# Request Lifecycle

# Introduction

When using any tool in the "real world", you feel more confident if you understand how that tool works. Application development is no different. When you understand how your development tools function, you feel more comfortable and confident using them.

The goal of this document is to give you a good, high-level overview of how the Confetti framework works. By getting to know the overall framework better, everything feels less "magical" and you will be more confident building your applications. If you don't understand all of the terms right away, don't lose heart! Just try to get a basic grasp of what is going on, and your knowledge will grow as you explore other sections of the documentation.

# Lifecycle Overview

# Service Providers

One of the most important bootstrapping actions is loading the service providers for your application. All of the service providers for the application are configured in the app/providers/provider_index.go file. First, the Register method will be called on all RegisterProviders. Then, once all providers have been registered, the Boot method will be called on the BootProviders.

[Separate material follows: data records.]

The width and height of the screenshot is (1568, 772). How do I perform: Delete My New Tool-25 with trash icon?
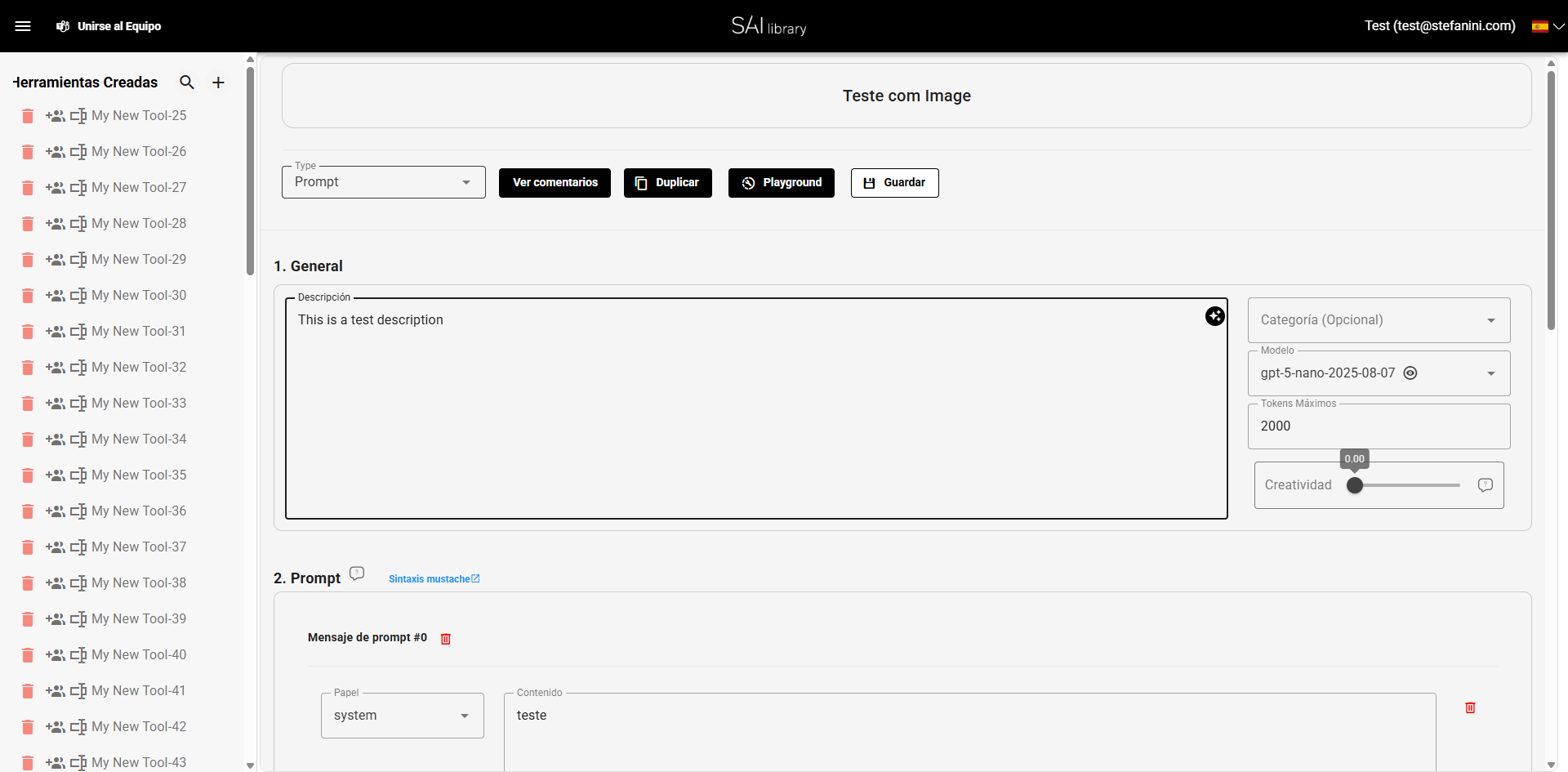point(28,116)

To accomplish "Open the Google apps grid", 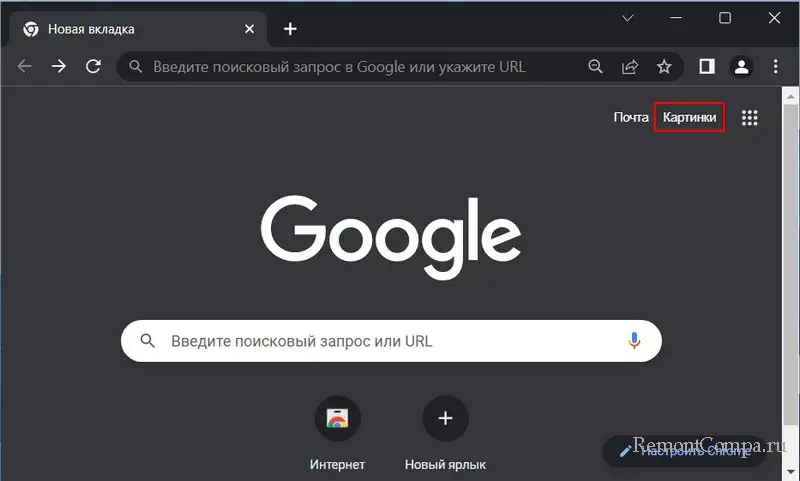I will [750, 118].
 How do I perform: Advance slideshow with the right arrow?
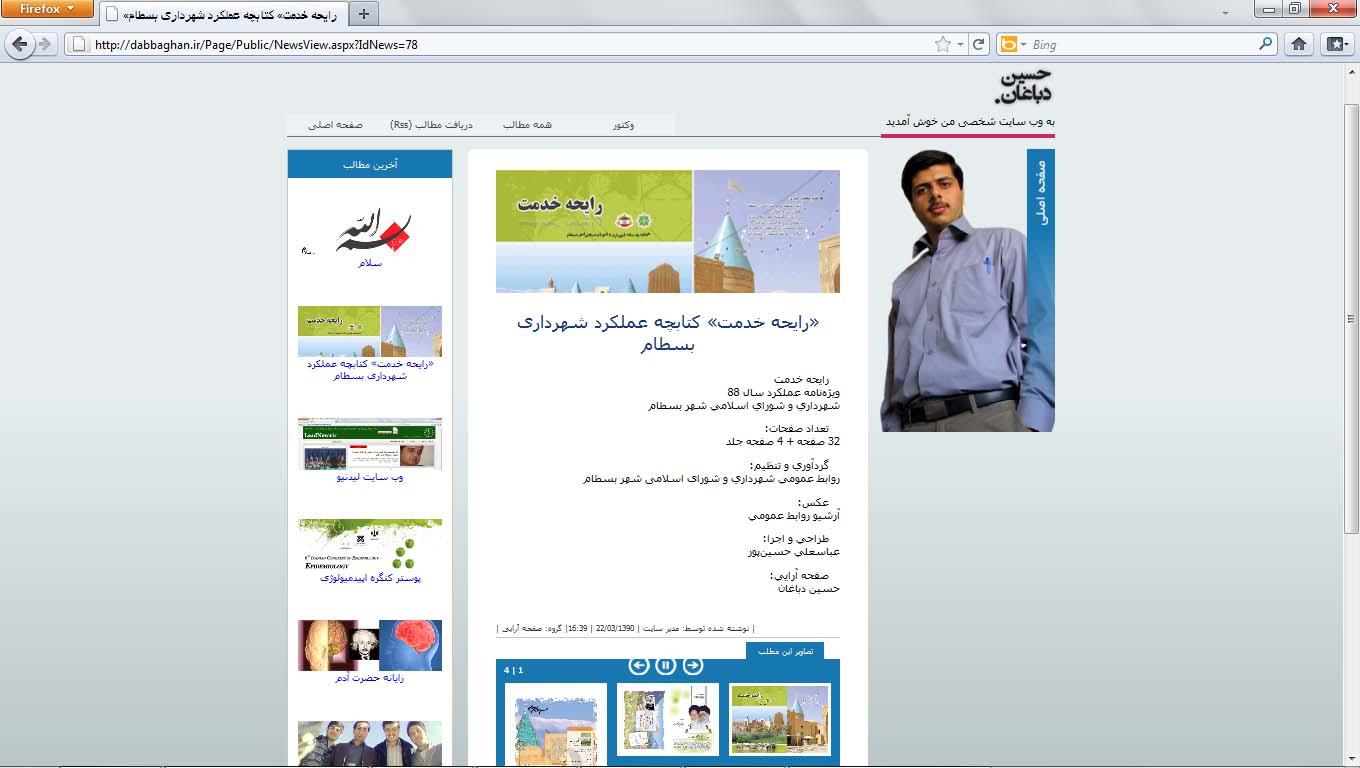click(693, 665)
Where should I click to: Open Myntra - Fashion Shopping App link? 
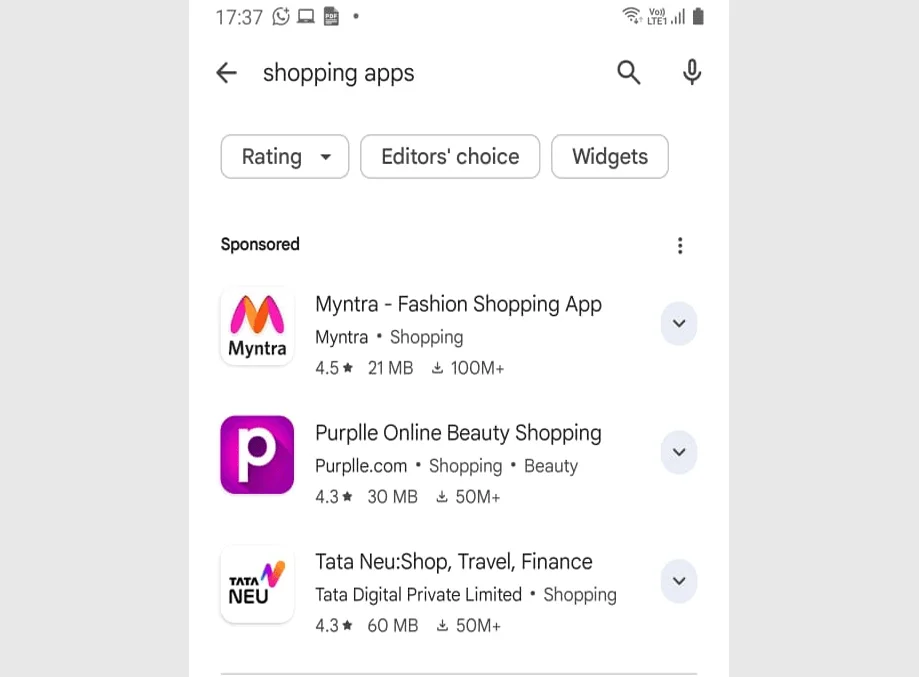coord(458,304)
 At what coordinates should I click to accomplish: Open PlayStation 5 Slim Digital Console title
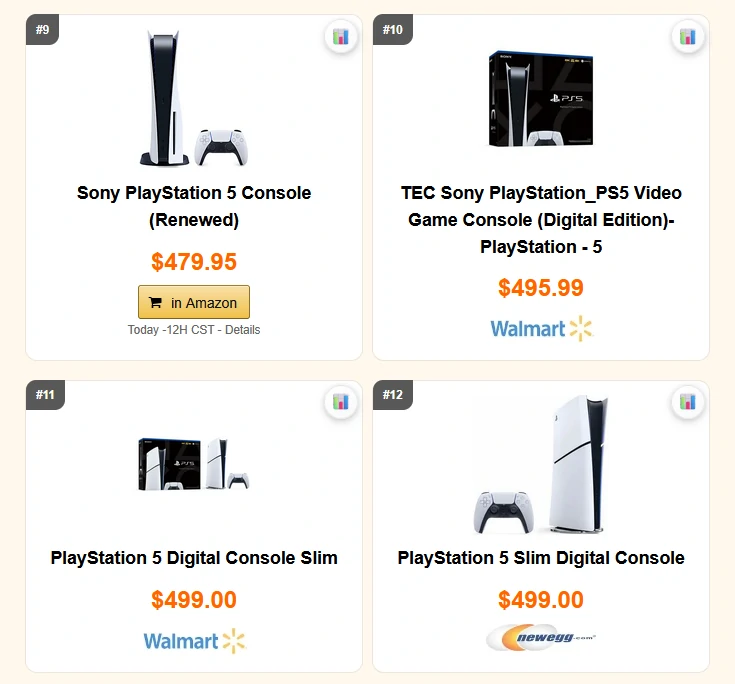click(x=541, y=558)
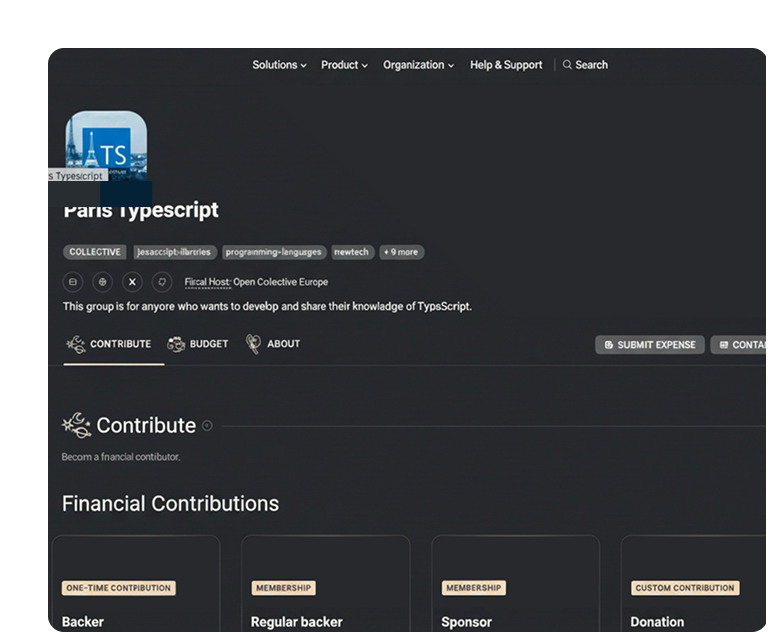The width and height of the screenshot is (768, 632).
Task: Click the Open Collective Europe fiscal host link
Action: pyautogui.click(x=280, y=282)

Service providers are responsible for bootstrapping all the framework's various components, such as the database, configuration, queue, validation, and routing components. Since they bootstrap and configure every feature offered by the framework, service providers are the most important aspect of the entire Confetti bootstrap process. Feel free to create a service provider yourself.

Service providers are loaded once (so before requests takes place). And can therefore lead to a performance profit. For example, you can have a cache warmup in a 'service provider'.

# Incoming Request

The entry point for all requests to a Confetti application is the main.go file. This file listens to all incoming requests. The main.go file retrieves an instance of the Confetti application from bootstrap/app.go script. The first action taken by Confetti itself is to create an instance of the application / service container.

# HTTP / Console Kernels

Next, the incoming request is sent to either the HTTP kernel or the console kernel, depending on the type of request that is entering the application. The inter.Request will be handed off to the router for dispatching. The router will run any route specific middleware and dispatch the request to a controller.

# Focus On Service Providers

Service providers are truly the key to bootstrapping a Confetti application. The application instance is created once and the service providers are bootstrapped once. Then when a request comes in, it is handed through global middlewares and route middlewares. It's really that simple!

Having a firm grasp of how a Confetti application is built and bootstrapped via service providers is very valuable. Your application's default service providers are stored in the app/providers directory.

By default, app/providers/app_service_provider.go is fairly empty. This provider is a great place to add your application's own bootstrapping and service container bindings. For large applications, you may wish to create several service providers, each with a more granular type of bootstrapping.